When I was first Diagnosed with Cancer I was told I had Diffuse large B-Cell lymphoma (DLBCL). Then the samples were sent off to Mayo clinic who has one of the largest clinical laboratories in the world. The pathology report took an additional 14 days to come back from Mayo clinic and they said that it was actually Burkitt’s lymphoma (BL) and my Oncologist said Burkitt’s Like lymphoma (BLL), but while we were waiting I had a round of R-CHOP to save my life. Why is this important? Because the treatment for DLBCL isn’t likely to cure Burkitt’s lymphoma. They immediately stopped the treatment for DLBCL gave me a short time to recover and started me on a treatment protocol appropriate for Burkitt’s lymphoma.
What this means is it isn’t always straight forward when it comes to diagnosing Burkitt’s lymphoma, Burkitt’s Like lymphoma or Diffuse Large B-Cell Lymphoma. If they get it mixed up a person that actually has DLBCL might get high does chemotherapy that they don’t need. While people that actually have Burkitt’s lymphoma might not get the appropriate treatment that will stop Burkitt’s lymphoma.
This is why the Biopsies are so important for initial diagnosis.

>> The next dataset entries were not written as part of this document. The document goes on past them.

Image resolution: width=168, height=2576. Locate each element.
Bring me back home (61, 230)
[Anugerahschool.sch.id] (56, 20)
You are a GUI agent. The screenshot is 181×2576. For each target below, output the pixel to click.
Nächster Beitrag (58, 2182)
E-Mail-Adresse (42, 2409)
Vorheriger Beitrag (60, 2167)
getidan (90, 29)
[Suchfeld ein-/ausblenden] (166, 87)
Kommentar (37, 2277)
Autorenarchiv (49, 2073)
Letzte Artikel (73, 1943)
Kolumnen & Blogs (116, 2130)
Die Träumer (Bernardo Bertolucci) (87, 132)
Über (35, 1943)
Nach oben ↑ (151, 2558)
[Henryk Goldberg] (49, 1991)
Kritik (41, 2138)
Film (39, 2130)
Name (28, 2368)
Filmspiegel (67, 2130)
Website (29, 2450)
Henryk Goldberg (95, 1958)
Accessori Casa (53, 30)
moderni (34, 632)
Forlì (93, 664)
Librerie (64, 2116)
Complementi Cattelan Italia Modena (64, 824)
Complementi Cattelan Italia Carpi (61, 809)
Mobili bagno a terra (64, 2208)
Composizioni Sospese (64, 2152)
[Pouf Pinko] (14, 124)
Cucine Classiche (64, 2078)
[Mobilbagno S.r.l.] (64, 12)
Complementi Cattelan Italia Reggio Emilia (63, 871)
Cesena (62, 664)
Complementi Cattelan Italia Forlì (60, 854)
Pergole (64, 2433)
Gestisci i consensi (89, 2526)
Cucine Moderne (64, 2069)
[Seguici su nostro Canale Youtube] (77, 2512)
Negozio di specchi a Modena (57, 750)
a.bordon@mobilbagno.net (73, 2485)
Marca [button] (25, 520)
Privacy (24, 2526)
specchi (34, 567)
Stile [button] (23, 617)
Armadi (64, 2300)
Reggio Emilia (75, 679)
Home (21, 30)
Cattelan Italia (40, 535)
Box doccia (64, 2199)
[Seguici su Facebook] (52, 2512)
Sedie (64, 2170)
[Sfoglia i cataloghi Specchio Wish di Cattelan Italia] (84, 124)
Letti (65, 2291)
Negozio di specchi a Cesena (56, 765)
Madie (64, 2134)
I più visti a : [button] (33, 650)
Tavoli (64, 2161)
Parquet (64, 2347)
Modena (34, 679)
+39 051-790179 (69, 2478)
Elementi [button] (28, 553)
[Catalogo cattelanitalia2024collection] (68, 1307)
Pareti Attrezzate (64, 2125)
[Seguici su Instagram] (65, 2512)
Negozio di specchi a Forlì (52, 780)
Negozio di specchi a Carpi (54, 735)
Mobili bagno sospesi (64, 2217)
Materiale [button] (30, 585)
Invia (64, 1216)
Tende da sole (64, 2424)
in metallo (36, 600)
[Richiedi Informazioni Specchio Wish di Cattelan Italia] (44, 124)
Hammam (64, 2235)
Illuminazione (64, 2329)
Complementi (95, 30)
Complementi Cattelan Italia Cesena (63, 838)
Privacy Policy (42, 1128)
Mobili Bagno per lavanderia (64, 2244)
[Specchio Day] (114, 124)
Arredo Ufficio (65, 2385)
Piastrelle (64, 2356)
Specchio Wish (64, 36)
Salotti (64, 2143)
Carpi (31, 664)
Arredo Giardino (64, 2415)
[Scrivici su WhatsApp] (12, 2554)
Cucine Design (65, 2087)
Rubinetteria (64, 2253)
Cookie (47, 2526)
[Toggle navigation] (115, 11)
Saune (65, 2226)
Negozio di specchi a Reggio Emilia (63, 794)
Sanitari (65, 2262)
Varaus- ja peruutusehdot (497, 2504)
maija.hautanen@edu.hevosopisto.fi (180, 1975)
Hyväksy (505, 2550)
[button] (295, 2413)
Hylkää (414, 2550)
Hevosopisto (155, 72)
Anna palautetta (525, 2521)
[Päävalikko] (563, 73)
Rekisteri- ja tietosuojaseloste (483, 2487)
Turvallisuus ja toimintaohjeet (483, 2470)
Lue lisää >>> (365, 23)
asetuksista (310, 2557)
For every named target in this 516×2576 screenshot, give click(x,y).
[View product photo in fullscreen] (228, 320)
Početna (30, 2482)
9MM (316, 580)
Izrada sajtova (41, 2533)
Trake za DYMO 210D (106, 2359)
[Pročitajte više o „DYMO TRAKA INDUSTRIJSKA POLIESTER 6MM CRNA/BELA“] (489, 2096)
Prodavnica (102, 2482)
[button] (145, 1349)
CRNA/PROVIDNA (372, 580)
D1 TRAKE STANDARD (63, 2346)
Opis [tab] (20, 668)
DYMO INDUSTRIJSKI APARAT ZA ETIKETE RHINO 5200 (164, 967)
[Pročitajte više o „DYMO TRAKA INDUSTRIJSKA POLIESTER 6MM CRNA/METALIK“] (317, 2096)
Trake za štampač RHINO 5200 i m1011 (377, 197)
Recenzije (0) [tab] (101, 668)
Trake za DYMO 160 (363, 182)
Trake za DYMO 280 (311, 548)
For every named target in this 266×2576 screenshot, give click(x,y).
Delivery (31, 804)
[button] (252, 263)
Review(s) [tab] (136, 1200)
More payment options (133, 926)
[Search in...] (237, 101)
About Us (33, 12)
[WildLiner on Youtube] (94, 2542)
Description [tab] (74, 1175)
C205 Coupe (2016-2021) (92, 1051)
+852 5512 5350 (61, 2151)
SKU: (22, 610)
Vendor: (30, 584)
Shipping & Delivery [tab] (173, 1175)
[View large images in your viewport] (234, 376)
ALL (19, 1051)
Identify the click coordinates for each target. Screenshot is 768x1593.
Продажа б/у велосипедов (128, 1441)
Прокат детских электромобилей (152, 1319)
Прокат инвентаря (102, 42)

It is up to the pathology lab to get the diagnosis right and in my case where they couldn’t tell exactly what I had they sent it off to someone that could give them clarification and possibly saved my life.
The National Cancer Institute says that Gene expressions can accurately Diagnose Burkitt’s lymphoma according to an article published in 2006.
“The value of molecular profiling to accurately diagnosis Burkitt’s lymphoma versus DLBCL will have a major impact on patients because the treatment for these two lymphomas is very different,” said Louis Staudt, M.D., Ph.D., deputy chief of the Metabolism Branch and head of the Molecular Biology of Lymphoid Malignancies Section in NCI’s Center of Cancer Research, as well as research team co-leader. “If Burkitt’s patients are treated with intensive therapy, there is roughly an 80 percent survival rate. However, if they are misdiagnosed and treated with the therapy recommended for DLBCL, lower intensity chemotherapy, the survival rate is reversed to 20 percent or even less.”
Stage IV Burkitt’s lymphoma survivor
R-CHOP, CODOX-M/IVAC (R), 17 cycles of radiation.